May 28, 2017: At a time when market transformation programs such as Energy Star and DesignLights Consortium (DLC) are aimed at delivering energy efficiency requirements across the lighting industry, experts point out that this increased LED energy push may actually reduce LED light quality.
DLC came into existence in 2009 under the Northeast Energy efficiency partnership, with the aim to push the industry towards energy-efficient lighting such as LED. DLC then began to qualify products, and the primary DLC Qualified Products List (QPL) was released in 2010. DLC qualification soon became a requirement for the utility firms to award rebates to customers to upgrade to LEDs.
The Energy Star program headed by the US Environmental Protection Agency (EPA), is one of the popular qualifications used in incentive programs. However, most LED manufacturers seek DLC qualification as it offers an extensive range of products compared to Energy Star.
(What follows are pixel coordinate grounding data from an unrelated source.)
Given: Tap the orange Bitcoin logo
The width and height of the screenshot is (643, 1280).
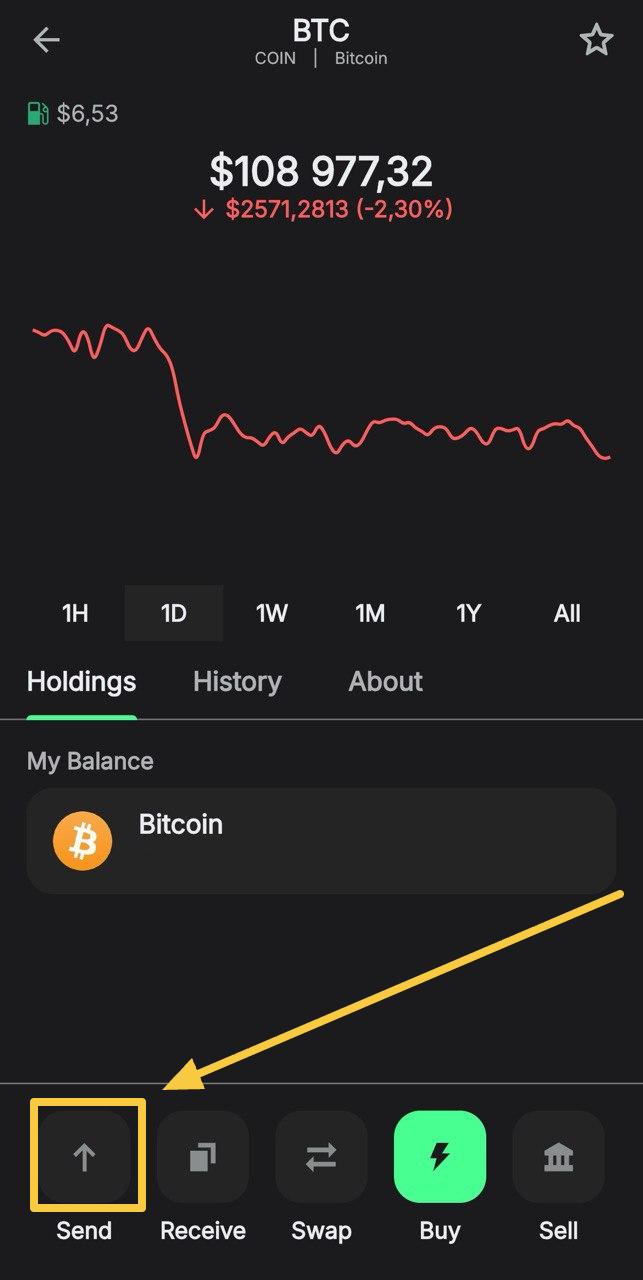Looking at the screenshot, I should pyautogui.click(x=82, y=841).
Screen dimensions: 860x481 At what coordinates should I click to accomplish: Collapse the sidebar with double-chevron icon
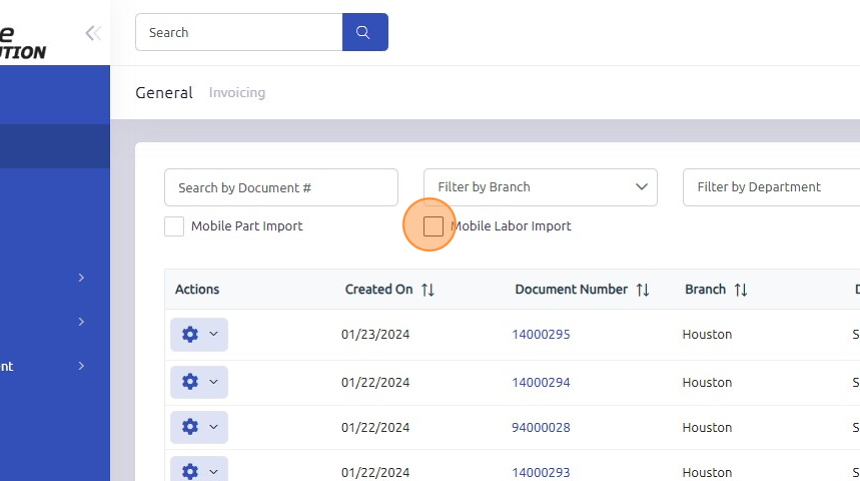tap(93, 33)
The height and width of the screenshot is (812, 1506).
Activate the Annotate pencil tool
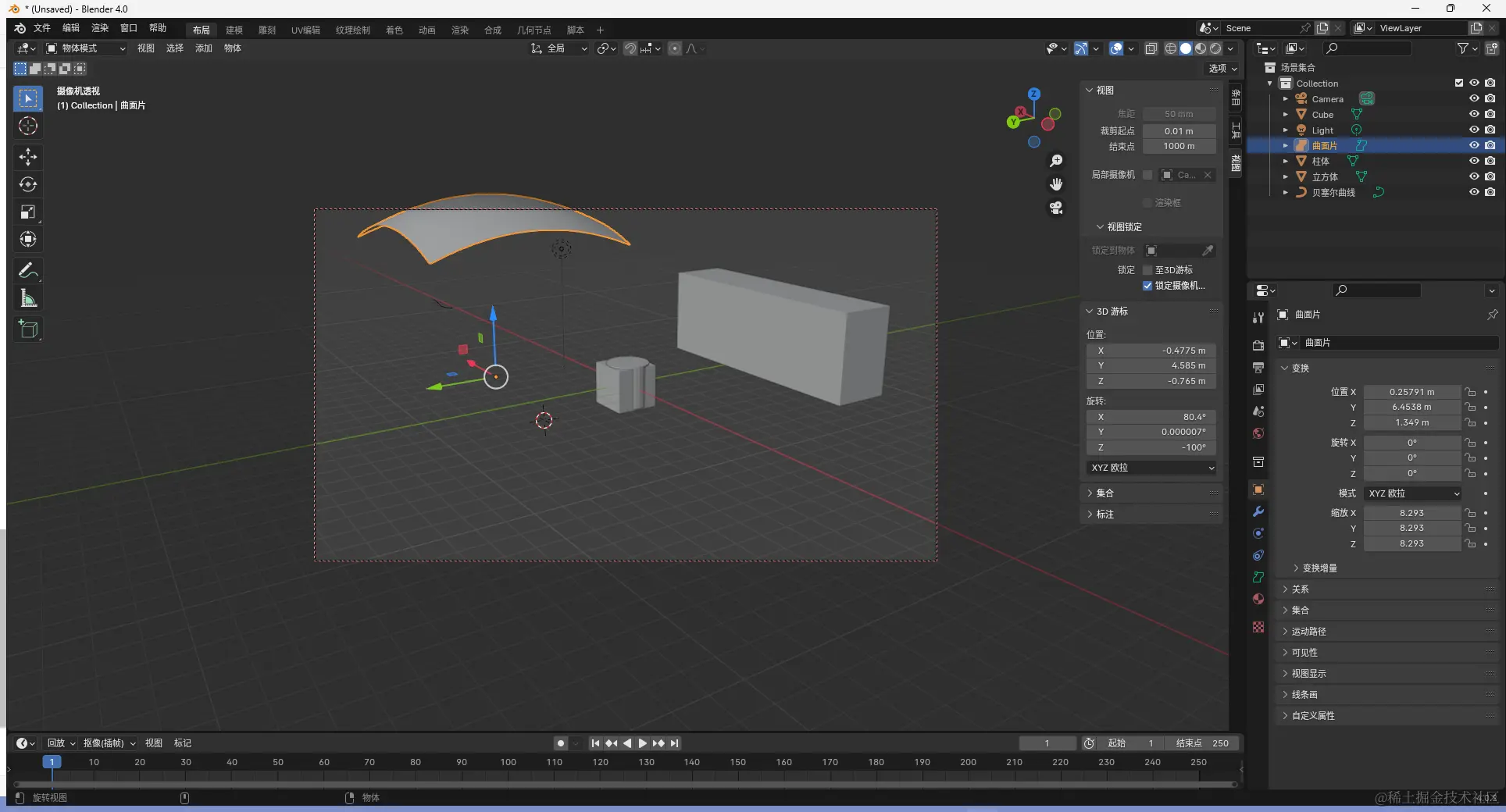[x=28, y=271]
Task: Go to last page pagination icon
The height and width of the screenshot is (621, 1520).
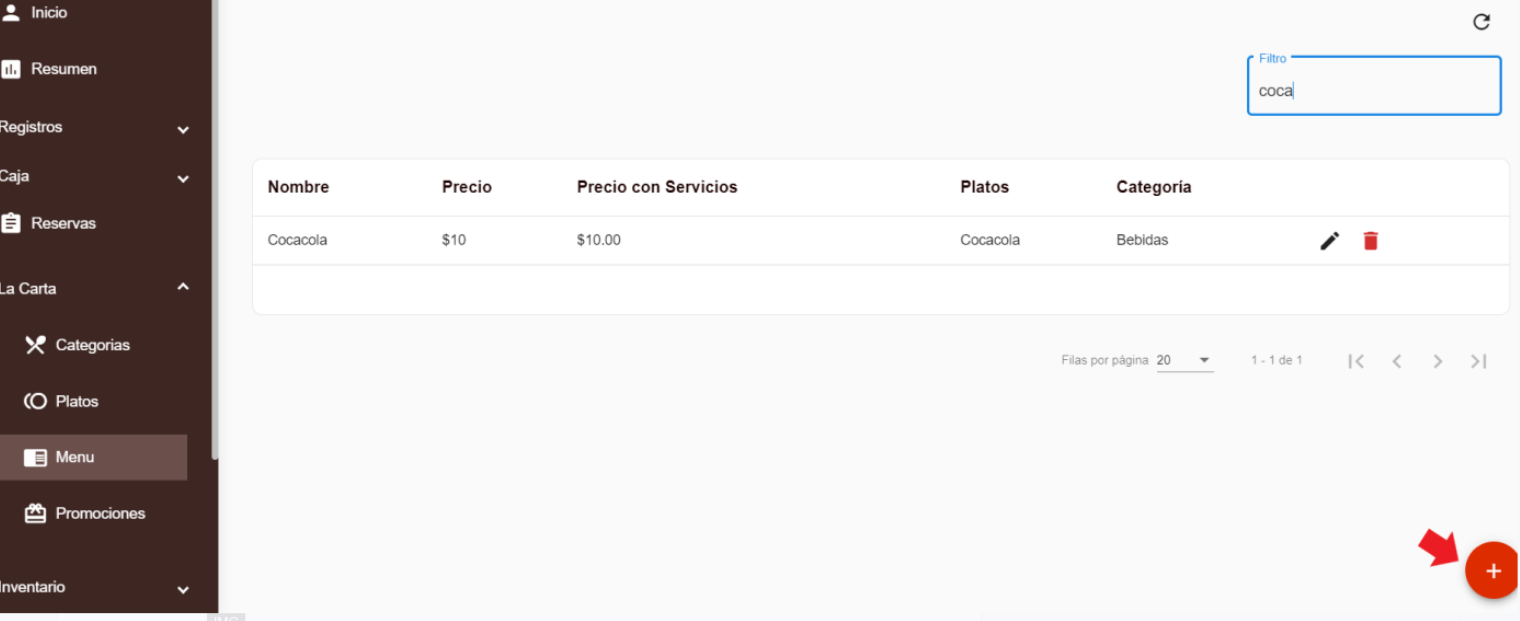Action: click(1479, 361)
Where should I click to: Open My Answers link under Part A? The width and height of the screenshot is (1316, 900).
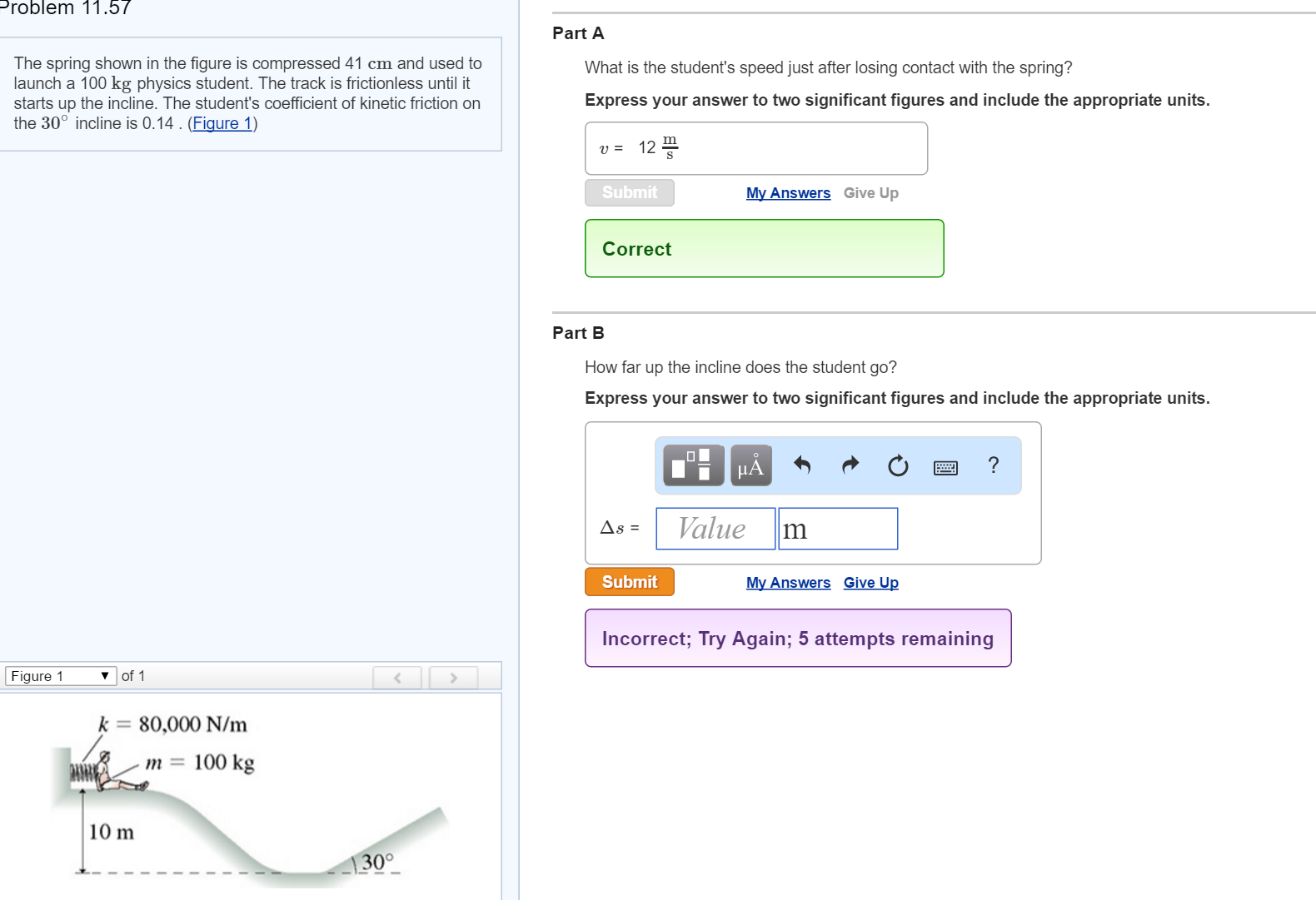tap(788, 193)
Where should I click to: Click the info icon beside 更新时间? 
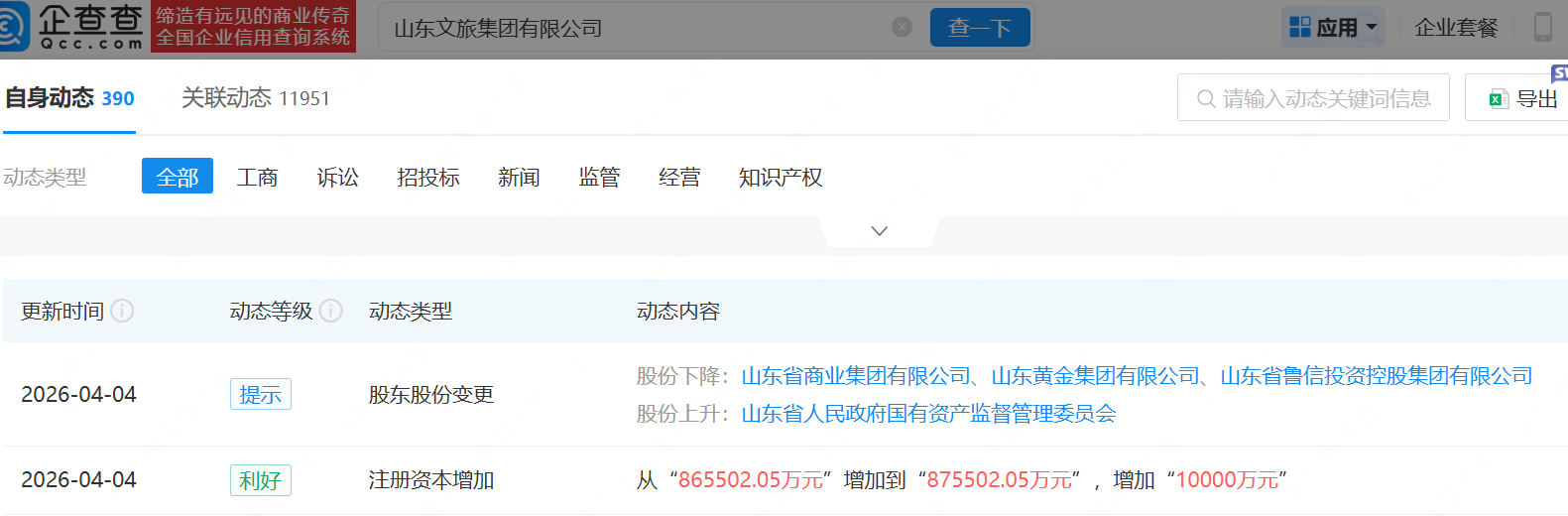click(x=122, y=311)
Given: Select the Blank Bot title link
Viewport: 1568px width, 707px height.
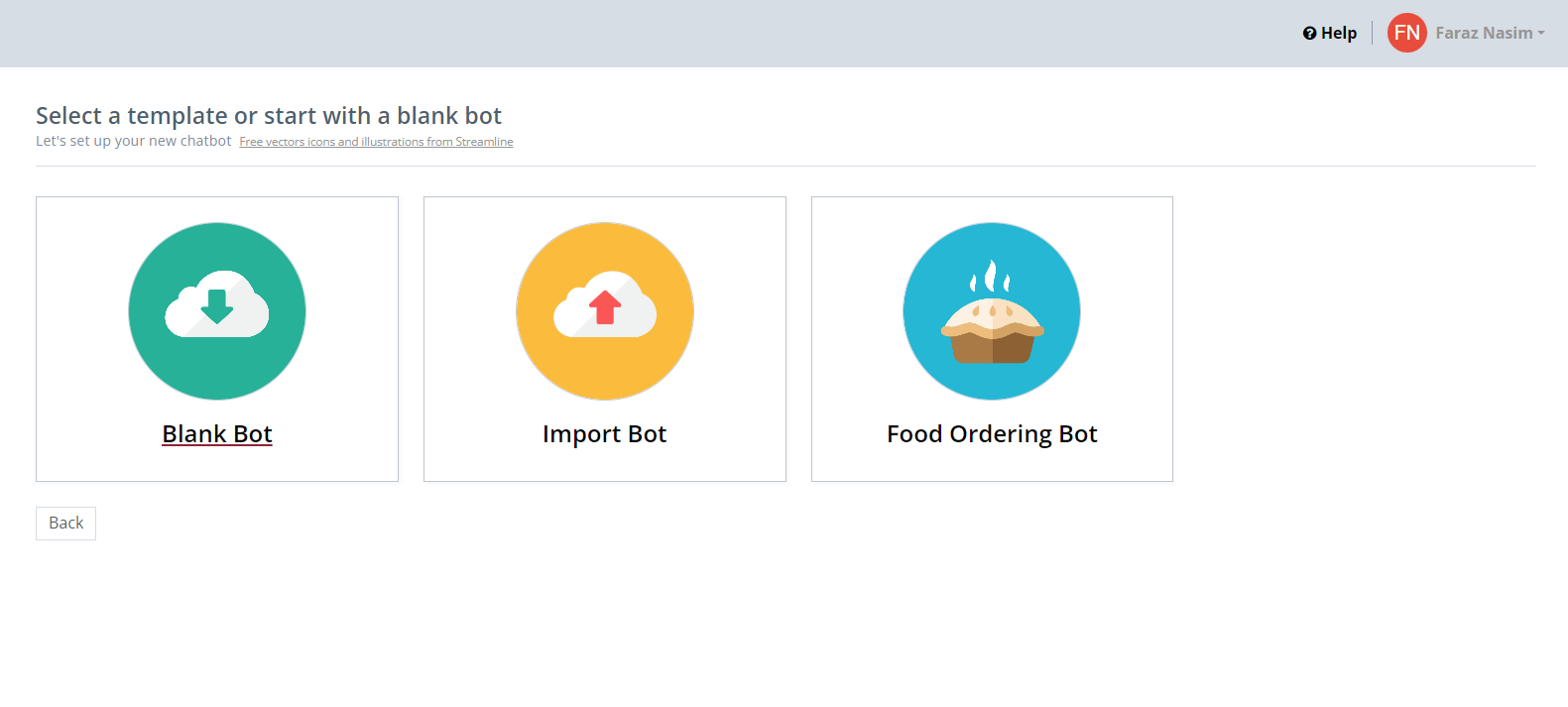Looking at the screenshot, I should click(217, 434).
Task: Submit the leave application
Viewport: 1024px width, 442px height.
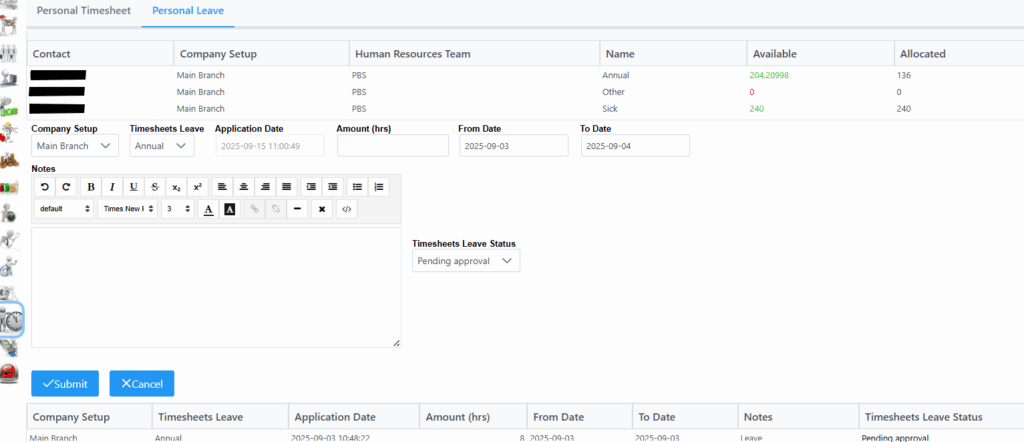Action: point(65,383)
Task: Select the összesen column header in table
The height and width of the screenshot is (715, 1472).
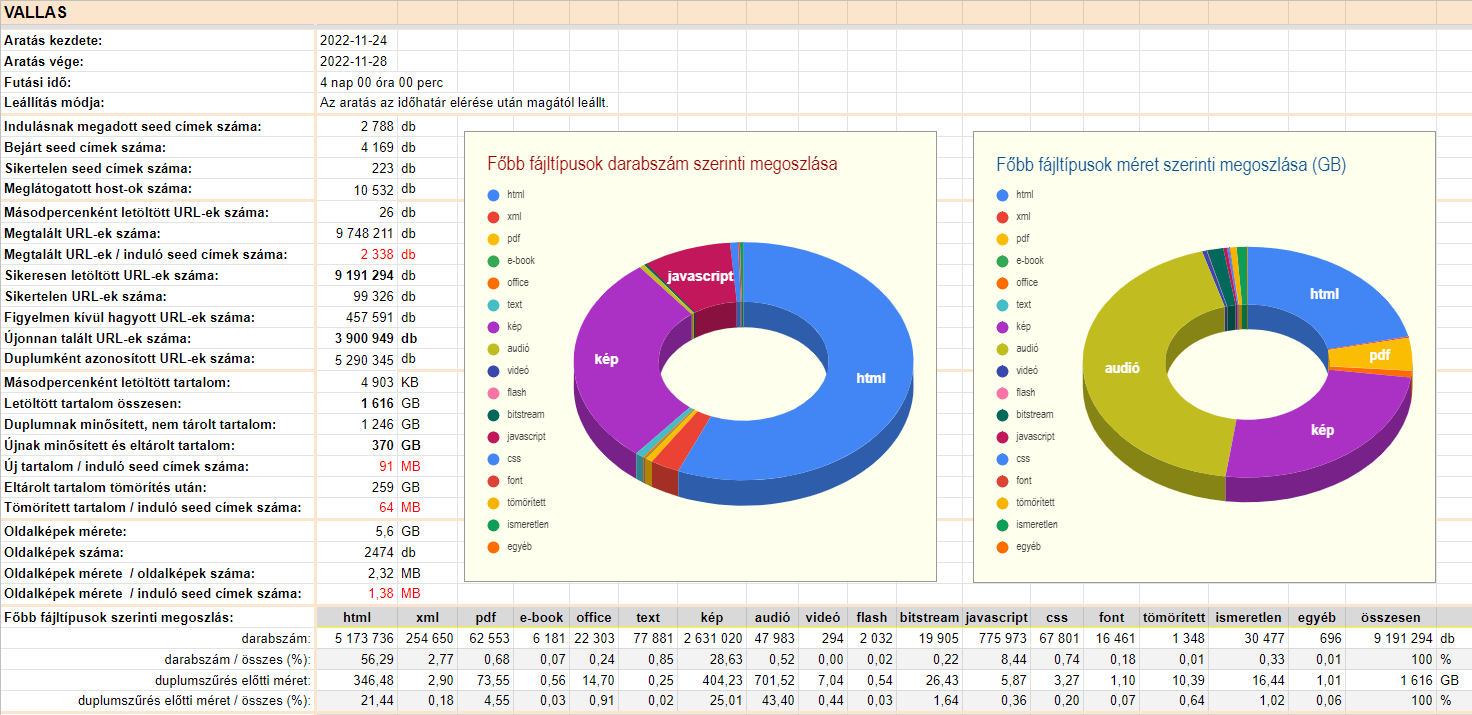Action: (x=1390, y=618)
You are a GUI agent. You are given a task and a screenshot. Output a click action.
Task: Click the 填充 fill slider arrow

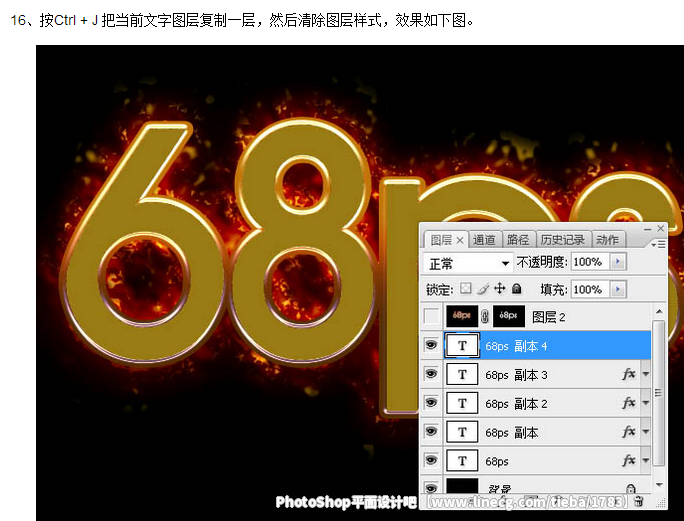pyautogui.click(x=618, y=289)
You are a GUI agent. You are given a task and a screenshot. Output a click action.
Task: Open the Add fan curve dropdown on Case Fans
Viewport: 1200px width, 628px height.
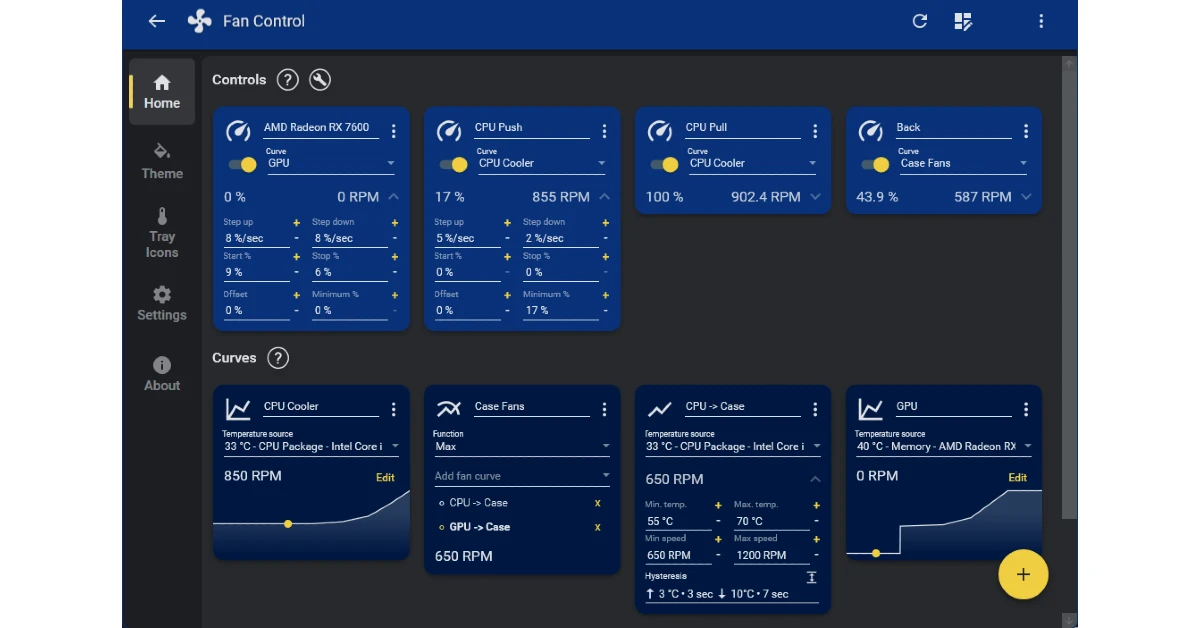coord(520,475)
DLC continually upgrades its conditions for any product to be listed on its QPL, and introduced technical requirements version 3.0 in June 2016. This new version has introduced an entirely new categorization of high-performing premium products, which result in a larger rebate for selecting a product that is energy efficient. Recently, DLC has raised its technical requirement to version 4.1, which is scheduled to come in effect in 2017.
Significant challenges for energy efficiency drive
The ever-increasing drive for energy efficiency is pushing end users in such a path that offers them light quality that is much lower than expected. One of the main issues is that supreme efficacy LED products have to use several more LEDs on their circuit board, hence losing its ability to apply lensing to manage the overall light distribution. This leads to poor implications in light quality of these products.
The lack of customizable light distribution further leads to two critical issues. Firstly,if the static light distribution is very tight, hotspots come up underneath the uncontrolled light sources, and more light sources are needed to generate an even distribution. On the other hand, if the static light distribution is extremely wide, more lumens are needed to hit the required light levels as the uncontrolled light spills everywhere.
Hence, if a person uses premium-efficacy products with no light distribution control, it may lead to increased lighting, increased site wattage and a higher price for lighting end products.
Eventually, the end users will have to pay more and receive a low quality light distribution. The situation applies to outdoor lighting and indoor lighting. In high-ceiling applications, secondary optical lensing permits a user to focus the light more efficiently to the ground.
With DLC incentives designed for lm/W, the consumer will select a fixture that delivers less light to the floor instead of a luminaire with the optics so as to obtain the higher rebate. DLC should start paying more attention to conformity and control of the light distribution rather than just energy-efficiency of lighting products.